What is expected.
When the material ends, stop; until then, set down every line exactly.

Available data.
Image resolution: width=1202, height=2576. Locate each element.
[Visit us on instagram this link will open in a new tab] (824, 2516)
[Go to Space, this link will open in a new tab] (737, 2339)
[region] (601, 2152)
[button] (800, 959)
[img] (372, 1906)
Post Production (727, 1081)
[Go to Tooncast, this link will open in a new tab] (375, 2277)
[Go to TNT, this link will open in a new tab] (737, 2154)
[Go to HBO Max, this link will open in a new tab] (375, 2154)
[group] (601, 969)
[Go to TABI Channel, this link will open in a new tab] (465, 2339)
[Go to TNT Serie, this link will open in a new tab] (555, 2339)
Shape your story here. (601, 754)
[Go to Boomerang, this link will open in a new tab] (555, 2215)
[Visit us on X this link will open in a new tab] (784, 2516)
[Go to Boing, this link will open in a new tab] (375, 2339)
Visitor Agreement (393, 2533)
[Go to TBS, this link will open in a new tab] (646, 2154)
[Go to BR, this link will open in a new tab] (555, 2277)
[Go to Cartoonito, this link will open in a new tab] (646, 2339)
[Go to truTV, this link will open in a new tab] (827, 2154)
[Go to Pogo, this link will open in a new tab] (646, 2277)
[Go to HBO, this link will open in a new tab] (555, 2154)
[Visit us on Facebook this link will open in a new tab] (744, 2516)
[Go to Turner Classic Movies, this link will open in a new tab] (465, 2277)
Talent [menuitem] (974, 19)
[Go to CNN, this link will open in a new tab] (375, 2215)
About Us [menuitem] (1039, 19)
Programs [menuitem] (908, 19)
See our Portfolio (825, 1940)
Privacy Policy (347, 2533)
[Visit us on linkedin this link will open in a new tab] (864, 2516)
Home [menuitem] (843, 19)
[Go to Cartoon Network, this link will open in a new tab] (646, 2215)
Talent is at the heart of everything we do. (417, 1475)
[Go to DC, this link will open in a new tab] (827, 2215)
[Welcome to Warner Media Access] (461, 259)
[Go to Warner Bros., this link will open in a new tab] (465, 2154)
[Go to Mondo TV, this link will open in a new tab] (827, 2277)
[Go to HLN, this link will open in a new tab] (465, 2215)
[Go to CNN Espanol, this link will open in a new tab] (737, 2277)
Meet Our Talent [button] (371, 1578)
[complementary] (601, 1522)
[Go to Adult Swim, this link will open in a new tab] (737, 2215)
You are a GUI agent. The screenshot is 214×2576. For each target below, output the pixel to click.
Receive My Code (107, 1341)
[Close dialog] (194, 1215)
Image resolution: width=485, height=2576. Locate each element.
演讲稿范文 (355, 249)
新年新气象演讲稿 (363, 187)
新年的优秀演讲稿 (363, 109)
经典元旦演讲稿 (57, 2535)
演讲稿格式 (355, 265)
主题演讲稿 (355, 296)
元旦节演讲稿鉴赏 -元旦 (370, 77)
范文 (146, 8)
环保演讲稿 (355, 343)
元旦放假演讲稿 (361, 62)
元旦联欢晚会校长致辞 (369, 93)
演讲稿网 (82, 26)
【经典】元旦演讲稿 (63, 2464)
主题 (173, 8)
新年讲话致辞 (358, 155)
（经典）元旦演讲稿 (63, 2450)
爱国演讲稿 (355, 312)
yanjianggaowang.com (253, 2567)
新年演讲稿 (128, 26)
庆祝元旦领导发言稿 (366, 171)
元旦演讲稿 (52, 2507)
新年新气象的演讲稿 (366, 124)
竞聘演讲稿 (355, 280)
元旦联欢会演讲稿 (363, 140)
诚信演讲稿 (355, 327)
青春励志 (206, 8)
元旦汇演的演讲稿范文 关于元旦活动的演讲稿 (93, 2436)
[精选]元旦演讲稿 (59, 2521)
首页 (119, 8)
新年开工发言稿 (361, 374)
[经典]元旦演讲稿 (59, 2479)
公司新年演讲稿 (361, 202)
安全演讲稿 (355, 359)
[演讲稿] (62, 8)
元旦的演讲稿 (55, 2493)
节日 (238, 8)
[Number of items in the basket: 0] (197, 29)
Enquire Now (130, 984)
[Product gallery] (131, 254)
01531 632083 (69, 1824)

Solution below.
Image resolution: width=1202, height=2576. Locate each element.
[Visit us on instagram this link will open in a new tab] (824, 2516)
[Go to Space, this link will open in a new tab] (737, 2339)
[region] (601, 2152)
[button] (800, 959)
[img] (372, 1906)
Post Production (727, 1081)
[Go to Tooncast, this link will open in a new tab] (375, 2277)
[Go to TNT, this link will open in a new tab] (737, 2154)
[Go to HBO Max, this link will open in a new tab] (375, 2154)
[group] (601, 969)
[Go to TABI Channel, this link will open in a new tab] (465, 2339)
[Go to TNT Serie, this link will open in a new tab] (555, 2339)
Shape your story here. (601, 754)
[Go to Boomerang, this link will open in a new tab] (555, 2215)
[Visit us on X this link will open in a new tab] (784, 2516)
[Go to Boing, this link will open in a new tab] (375, 2339)
Visitor Agreement (393, 2533)
[Go to TBS, this link will open in a new tab] (646, 2154)
[Go to BR, this link will open in a new tab] (555, 2277)
[Go to Cartoonito, this link will open in a new tab] (646, 2339)
[Go to truTV, this link will open in a new tab] (827, 2154)
[Go to Pogo, this link will open in a new tab] (646, 2277)
[Go to HBO, this link will open in a new tab] (555, 2154)
[Visit us on Facebook this link will open in a new tab] (744, 2516)
[Go to Turner Classic Movies, this link will open in a new tab] (465, 2277)
Talent [menuitem] (974, 19)
[Go to CNN, this link will open in a new tab] (375, 2215)
About Us [menuitem] (1039, 19)
Programs [menuitem] (908, 19)
See our Portfolio (825, 1940)
Privacy Policy (347, 2533)
[Visit us on linkedin this link will open in a new tab] (864, 2516)
Home [menuitem] (843, 19)
[Go to Cartoon Network, this link will open in a new tab] (646, 2215)
Talent is at the heart of everything we do. (417, 1475)
[Go to DC, this link will open in a new tab] (827, 2215)
[Welcome to Warner Media Access] (461, 259)
[Go to Warner Bros., this link will open in a new tab] (465, 2154)
[Go to Mondo TV, this link will open in a new tab] (827, 2277)
[Go to HLN, this link will open in a new tab] (465, 2215)
[Go to CNN Espanol, this link will open in a new tab] (737, 2277)
Meet Our Talent [button] (371, 1578)
[complementary] (601, 1522)
[Go to Adult Swim, this link will open in a new tab] (737, 2215)
You are a GUI agent. The screenshot is 214×2576. For each target below, output the pixel to click.
Receive My Code (107, 1341)
[Close dialog] (194, 1215)
Image resolution: width=485, height=2576. Locate each element.
演讲稿范文 (355, 249)
新年新气象演讲稿 (363, 187)
新年的优秀演讲稿 (363, 109)
经典元旦演讲稿 (57, 2535)
演讲稿格式 (355, 265)
主题演讲稿 (355, 296)
元旦节演讲稿鉴赏 -元旦 (370, 77)
范文 (146, 8)
环保演讲稿 (355, 343)
元旦放假演讲稿 (361, 62)
元旦联欢晚会校长致辞 (369, 93)
演讲稿网 (82, 26)
【经典】元旦演讲稿 (63, 2464)
主题 (173, 8)
新年讲话致辞 (358, 155)
（经典）元旦演讲稿 (63, 2450)
爱国演讲稿 (355, 312)
yanjianggaowang.com (253, 2567)
新年演讲稿 (128, 26)
庆祝元旦领导发言稿 (366, 171)
元旦演讲稿 (52, 2507)
新年新气象的演讲稿 (366, 124)
竞聘演讲稿 (355, 280)
元旦联欢会演讲稿 (363, 140)
诚信演讲稿 (355, 327)
青春励志 (206, 8)
元旦汇演的演讲稿范文 关于元旦活动的演讲稿 (93, 2436)
[精选]元旦演讲稿 (59, 2521)
首页 (119, 8)
新年开工发言稿 (361, 374)
[经典]元旦演讲稿 (59, 2479)
公司新年演讲稿 (361, 202)
安全演讲稿 (355, 359)
[演讲稿] (62, 8)
元旦的演讲稿 (55, 2493)
节日 (238, 8)
[Number of items in the basket: 0] (197, 29)
Enquire Now (130, 984)
[Product gallery] (131, 254)
01531 632083 (69, 1824)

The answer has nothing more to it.